Today we celebrate the life and legacy of civil right leader Martin Luther King. One of my favorite quotes on the memorial wall at the King Memorial in Washington DC states, “I believe that unarmed truth and unconditional love will have the final word in reality. This is why right, temporarily defeated, is stronger than evil triumphant.” A related quote on the wall states, “We shall overcome because the arc of the moral universe is long but it bends toward justice.” We will want to reflect on these remarkable quotes here in the heart of our national capital right in the midst of the many war memorials glorifying our nation’s wars.
How do these quotes relate to the language of sacrificial love in the Bible? Even as a child I had feelings of revulsion about the sacrificial imagery of Jesus as the slain Lamb of God. And it isn’t that I was that squeamish or over-sensitive kid. I was a farm boy who saw lots of the raw stuff of life, including butchering animals. My doubts are more intellectual. There are ancient traditions of human cultures sacrificing animals and even other humans to placate the anger of their gods. There’s often a magical quality to belief in such sacrifices.
How does such stuff fit into the religious sensibilities of a caring faith community? Does God really demand blood to free us from our sins? What kind of God is that? Many find such images and words repulsive and unbelievable. The idea that God demanded the death of Jesus, the innocent Son of God, as a payment for sin is to believe in divine child abuse.
How do we begin to unravel this tangled ball of yarn? There certainly is sacrificial language in the Bible. In the beginning of John’s Gospel, Jesus is identified as “the Lamb of God who takes away the sin of the world!” (John 1:29). This title for Jesus appears to be directly related to the Jewish religious practice of sacrificing a spotless lamb during Passover.
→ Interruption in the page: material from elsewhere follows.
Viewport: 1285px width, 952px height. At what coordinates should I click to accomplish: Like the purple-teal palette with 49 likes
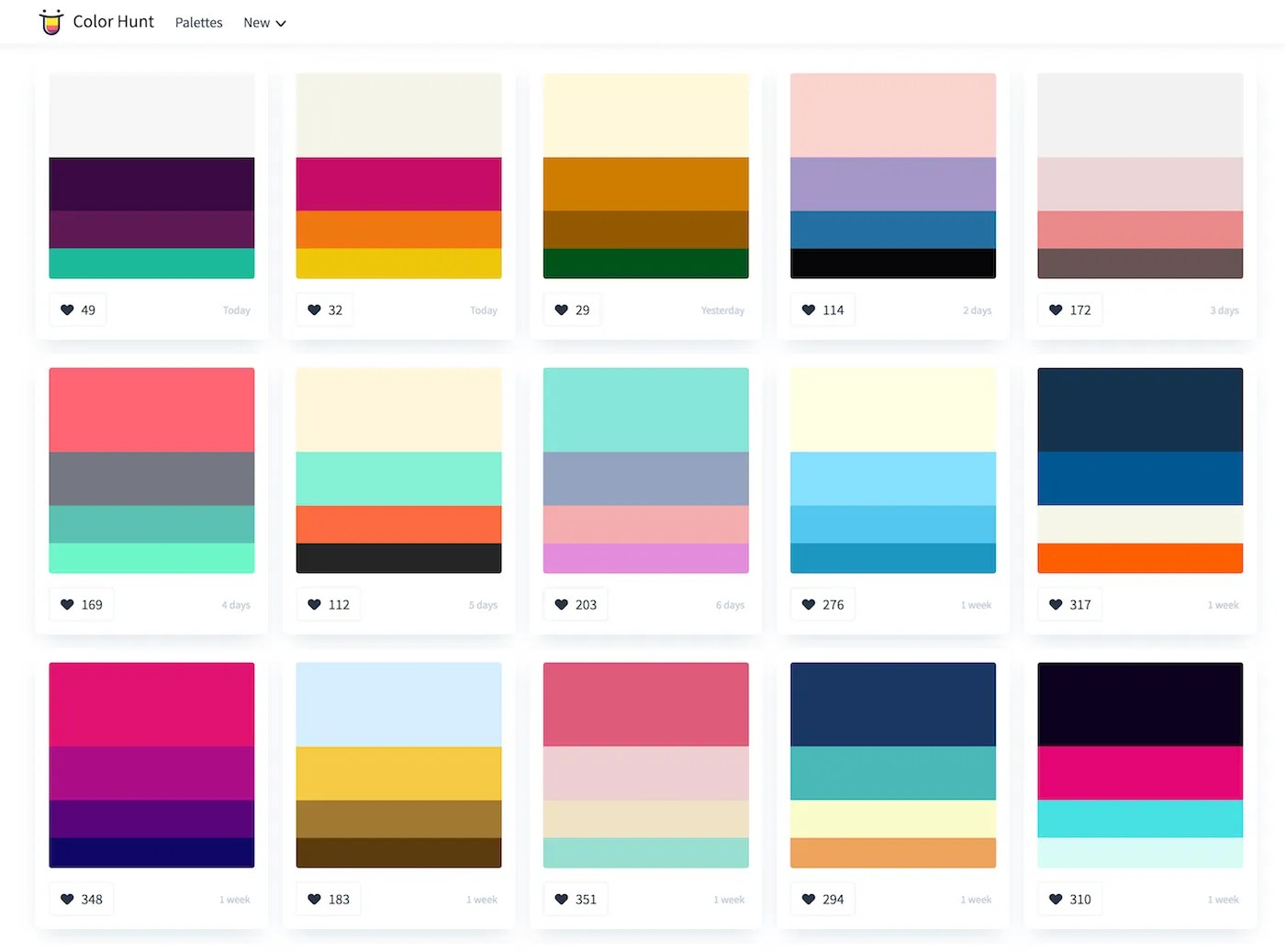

Jesus becomes that spotless lamb.
However, the notion that Jesus’ death on the cross placated God’s anger or need for justice because of our sins came centuries later. The so-called “substitutionary atonement theory” was developed by the theologian Anselm in 1097. He claimed that God’s retributive justice requires that the penalty for our sins must be paid from the human side. However, it required a perfect human to make that sacrifice. That’s why Jesus became human to pay the price for our sins.
But we don’t read that in the Bible. Biblical scholar Marcos Borg states, “Implying that Jesus had to die because of our sins and that this was part of God’s plan to ‘save’ us, completely obscures and obliterates the historical meaning of his death. . . Jesus didn’t just die—he was killed. And not killed by a criminal or assassin, but executed by established authority” (Speaking Christian, 99). He was killed by the powers that ruled this world because they saw him as a threat.
Furthermore, Borg explains, “Substitution seriously misunderstands the purpose and meaning of sacrifices in the Bible. They were never about substitution—as if those offering the sacrifice deserved to die, but God was willing to accept an animal as a substitute. More basically, sacrifice means to make something sacred by offering it up to God . . . An animal is offered up to God and becomes sacred in the process”(102). In this religious ritual, participants commune with God and each other through eating the “made sacred” animal, vegetable, or fruit around a common table.
The biblical and early Christian understanding was that Jesus’ life, death, and resurrection revealed the power of God’s love and achieved a victory over the forces of evil. It demonstrated that sacrificial love is more powerful than anything the imperial power of Rome or any other destructive power could do to stop Jesus.
In John’s Gospel, according to biblical scholar Robert Kysar, “The Lamb of God is the liberating revealer of God. His freeing function occurs not strictly through his suffering and death but through his very person. To know him is to be freed.” (John: The Maverick Gospel, 37). It’s the victory of the Lamb who reveals God’s powerful, unconditional love. It was this superior power of love that King used so effectively in the civil rights struggle.